Government troops and allied militia, backed by Russian air and ground support, overran Palmyra on Sunday morning after nearly 10 months of IS rule.
President Bashar Assad hailed the victory as “fresh proof of the efficiency of the Syrian army and its allies in fighting terrorism.”
Regime forces turned to nearby IS-held towns on Monday, including Al-Qaryatain, southwest of Palmyra, and Sukhnah towards the northeast.
“The army was concentrated around Al-Qaryatain, and today [Monday] the military operations began there,” a military source in Palmyra told AFP.
“That is the next goal for the Syrian army. They also have their eyes on Sukhnah.”
The head of the Syrian Observatory for Human Rights, Rami Abdel Rahman, said the capture of Sukhnah would bring government forces to the gates of oil-rich Deir Ezzor province, an IS bastion.
IS overran Palmyra — a UNESCO world heritage site known as the “Pearl of the Desert” — in May 2015 and used its ancient amphitheatre for public executions as the world watched in horror.
The extremist group blew up temples and tower tombs, as part of it campaign against pre-Islamic monuments it considers “blasphemous.”
‘Undeniable loss’ for IS
As government troops made their final push on Sunday, IS militants fled to Sukhnah and to Deir Ezzor in the Euphrates valley further east.
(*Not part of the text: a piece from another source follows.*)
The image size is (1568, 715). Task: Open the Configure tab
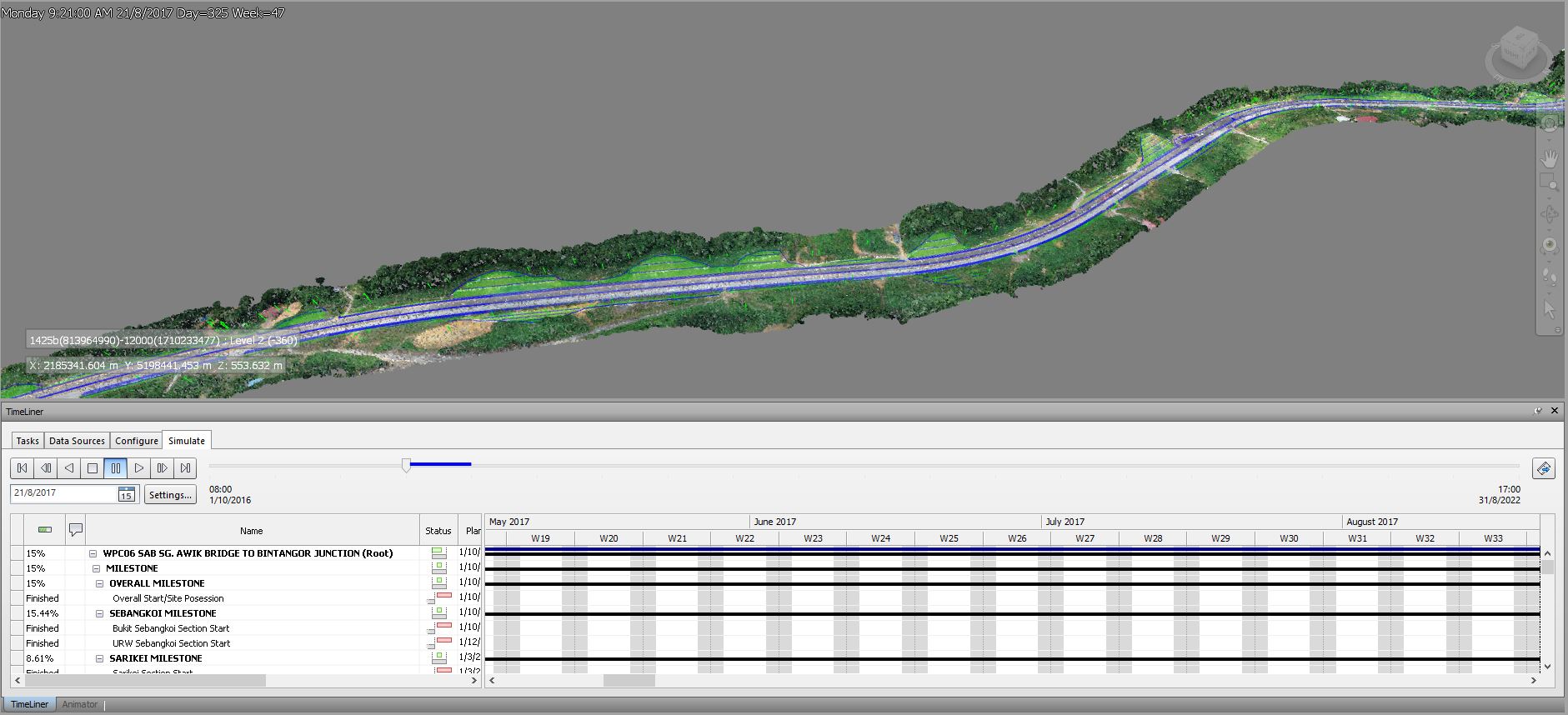(x=137, y=441)

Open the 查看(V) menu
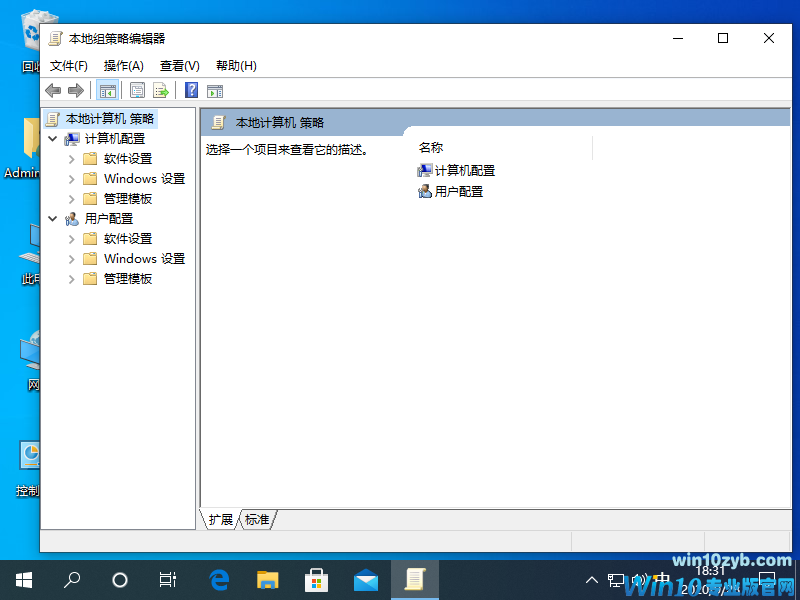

The US-based Soufan Group said IS “suffered an undeniable loss” with its defeat in Palmyra.
The jihadist organisation has come under growing pressure from Syrian and Iraqi forces set on breaking apart its self-proclaimed “caliphate.”
“While the group maintains the ability to seize minor towns in both Iraq and Syria, it is facing a larger tactical defeat,” the Soufan Group said in a briefing paper.
The Syrian army has vowed to build on its recapture of Palmyra with assaults on other IS-held towns, including the jihadists’ de facto Syrian capital Raqa to the north.
A second government fighter in Palmyra told AFP the army’s immediate concern was “securing the area around Palmyra specifically, and eastern parts of Homs province in general.”
Then, government forces would concentrate on “clearing the [IS] fighters that fled from Palmyra to nearby areas.”
Finally, they would aim to “find out what happened to the families that were in Palmyra… We’re afraid they’ve been kidnapped.”
Some 15,000 of Palmyra’s 70,000 residents had stayed on under IS rule.